A reasonable first pass at a model definition would be to model the daily number of active players as a binomial where the number of trials is the number of active players on the previous day. In fact, this is exactly how the simulated data were created.

\[ \begin{align*} \text{Players}_{\text{day}[d]} &\sim \text{Binomial}(\text{Players}_{\text{day}[d-1]}, \theta) \\ \theta &= 1 - R \\ R &\sim \text{Beta}(1, 1) \end{align*} \]

While this process can be used to simulate data, it causes problems when modeling. Namely, this model grossly overstates the number of observations that are in the dataset. For a player to be a part of \(\text{Players}_{\text{day}[d-1]}\), they must also be a part of \(\text{Player}_{\text{day}[d-2]}, \ \text{Player}_{\text{day}[d-3]}, \ \dots, \ \text{Player}_{\text{day}[0]}\). This player gets counted as \(d-1\) observations!

For example, to pass data to this model, we’d need a slight variation of the dataset:

Code

player_data %>%
  mutate(players_lag = lag(players)) %>%
  drop_na() %>%
  mutate(across(everything(), ~scales::label_comma()(.x))) %>%
  rename(Day = day,
         `Players [d]` = players,
         `Players [d-1]` = players_lag) %>%
  slice_head(n = 4) %>%
  knitr::kable()

Day	Players [d]	Players [d-1]
1	849,938	1,000,000
2	722,133	849,938
3	613,865	722,133
4	521,802	613,865

The total number of observations in this model is the sum of the column Players [d-1]. In this case, despite there only being one million players, this model would have 6,081,336 observations!

A more reasonable alternative would be to model the number of players on a specific day, \(d=D\).

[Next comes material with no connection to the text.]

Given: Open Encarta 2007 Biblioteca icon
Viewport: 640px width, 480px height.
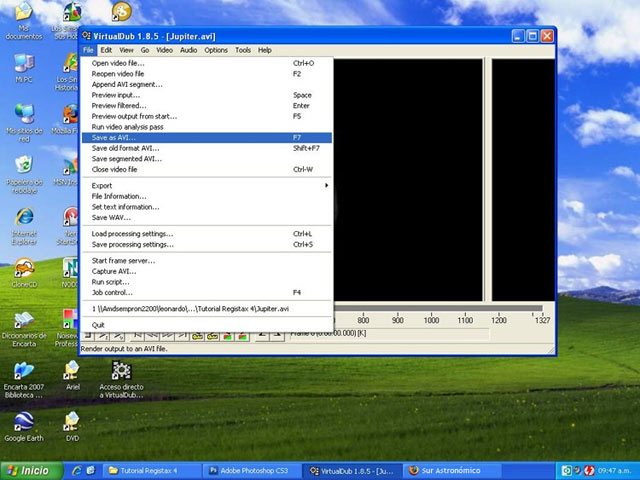Looking at the screenshot, I should click(x=23, y=370).
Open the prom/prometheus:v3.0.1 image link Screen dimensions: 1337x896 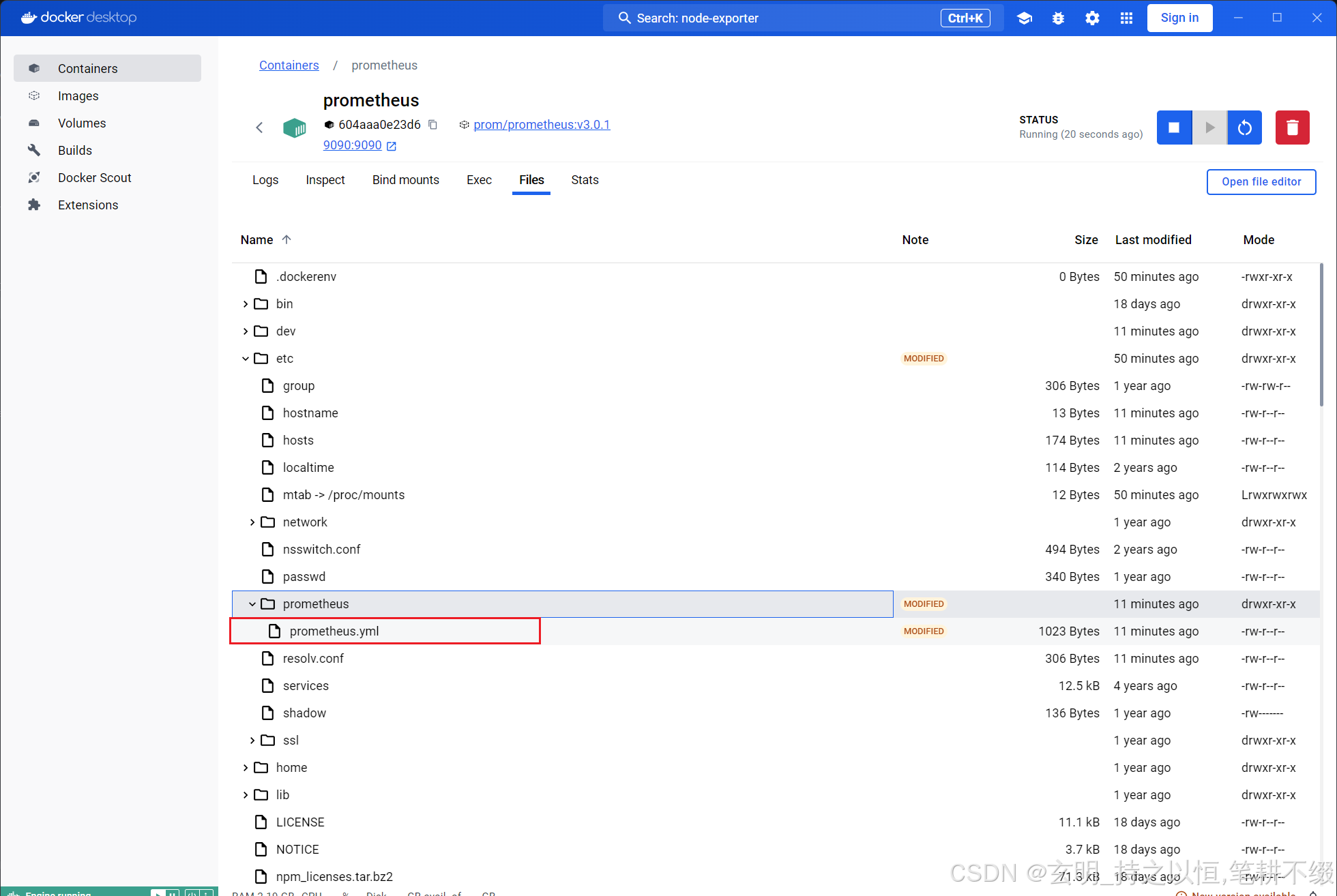point(542,125)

\[ \begin{align*} \text{Players}_{\text{day}[D]} &\sim \text{Binomial}(\text{Players}_{\text{day}[0]}, \theta_D) \\ \theta_D &= (1 - R)^D \\ R &\sim \text{Beta}(1, 1) \end{align*} \]

Code

data {
  int<lower=1> D;                // day to evaluate
  int<lower=0> K;                // number of active players on day 0
  int<lower=0, upper=K> S;       // number of active players on day D 
}
parameters {
  real<lower=0, upper=1> churn_rate;
}
transformed parameters {
  real<lower=0, upper=1> theta = (1 - churn_rate)^D;
}
model {
  // priors
  churn_rate ~ beta(1, 1);
  
  // likelihood
  S ~ binomial(K, theta);
}
generated quantities {
  real average_lifetime = -1/log(1 - churn_rate);
}

In this model, the number of observations according to the model matches reality: one million players. The downside, however, is that this model is only able to show information about the specific day, \(D\) — it assumes that the churn rate is constant.⁶ Regardless, fitting this model for \(d = 10\) recovers the churn rate and average customer lifetime.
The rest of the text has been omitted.